Release of the ISO Legacy Archive (IDA v5.0) on 28/02/2002

News of the day

In the afternoon of the 28th of February, the ISO Legacy Archive was released (ISO Data Archive v5.0).

It represents the output of the calibration work through all the ISO Post Operations Phase to produce the best automatically calibrated data products for the ISO mission. This release pertains to the data products in the archive: Tuning of the support and explanatory documentation will continue for some more months, and support documentation will undergo occasional upgrades in the coming years of ISO's Active Archive Phase.

A bit of history

The ISO Interim Archive was released on 09/12/1998 when all of the ISO telemetry had been processed with the version of the Offline Processing Software and Calibration files available at the end of the ISO operations, i.e. OLP 7.0.1 and CALG 4.0. This produced a complete and uniformly processed set of ISO data products that was saved on CDROM jukeboxes.

Later on, when new version of the Offline Processing Software and Calibration files became available, and on-the-fly processing facility was provided in the ISO Data Archive to allow users to get the most up-to-date ISO products.

On 16/05/2001, the ISO New Interim Archive was released when all ISO telemetry had been reprocessed with OLP 9.1 and CALG 6.0 to produce a complete and uniform set of ISO products. This time, as technology had evolved, all the products were stored directly on magnetic disks which allow faster access.

The ISO Legacy Archive

In recent months, we have undertaken reprocessing all ISO telemetry with OLP 10.0 for CAM, LWS and PHT and OLP 10.1 for SWS and for LWS observations made prior to revolution 237, to produce the ISO Legacy Archive, a new complete and uniform set of ISO products still held on magnetic disks.

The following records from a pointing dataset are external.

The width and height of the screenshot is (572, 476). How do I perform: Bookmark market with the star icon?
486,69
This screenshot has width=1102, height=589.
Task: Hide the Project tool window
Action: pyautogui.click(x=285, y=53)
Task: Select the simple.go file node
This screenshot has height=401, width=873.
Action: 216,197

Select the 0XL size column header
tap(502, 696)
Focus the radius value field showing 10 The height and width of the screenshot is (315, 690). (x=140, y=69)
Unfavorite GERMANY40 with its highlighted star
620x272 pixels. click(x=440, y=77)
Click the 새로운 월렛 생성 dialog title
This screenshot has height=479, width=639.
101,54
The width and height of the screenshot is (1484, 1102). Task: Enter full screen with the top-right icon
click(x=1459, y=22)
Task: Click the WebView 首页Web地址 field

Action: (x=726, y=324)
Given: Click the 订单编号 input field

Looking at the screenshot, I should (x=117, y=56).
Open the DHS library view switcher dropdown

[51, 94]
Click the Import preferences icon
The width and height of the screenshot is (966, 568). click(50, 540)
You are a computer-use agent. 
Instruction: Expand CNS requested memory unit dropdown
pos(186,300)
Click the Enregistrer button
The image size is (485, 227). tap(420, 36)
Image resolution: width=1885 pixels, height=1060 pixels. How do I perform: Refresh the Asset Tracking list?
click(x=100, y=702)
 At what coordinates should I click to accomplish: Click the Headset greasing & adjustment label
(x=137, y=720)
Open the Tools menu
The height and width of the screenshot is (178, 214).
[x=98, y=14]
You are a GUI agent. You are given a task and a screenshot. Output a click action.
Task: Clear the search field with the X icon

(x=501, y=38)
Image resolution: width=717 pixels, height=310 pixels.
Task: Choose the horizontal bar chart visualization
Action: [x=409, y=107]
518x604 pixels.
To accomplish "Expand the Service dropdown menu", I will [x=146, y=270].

All icons, postcards and survey products available from the ISO Data Archive applet have also been reprocessed.

Now the on-the-fly reprocessing option has been removed from the IDA interface having become irrelevant. At the same time, the option to receive the products on CDROM has also been removed as all the retrieval requests are now made by FTP.

Looking to the future...

Through the Active Archive Phase, although there will not be any more updates of the automatically produced core ISO data products, the IDA will still be improved through the mechanism of ingesting User Reduced Data into the archive.

Furthermore, there will still be regular updates of the ISO Data Archive interface.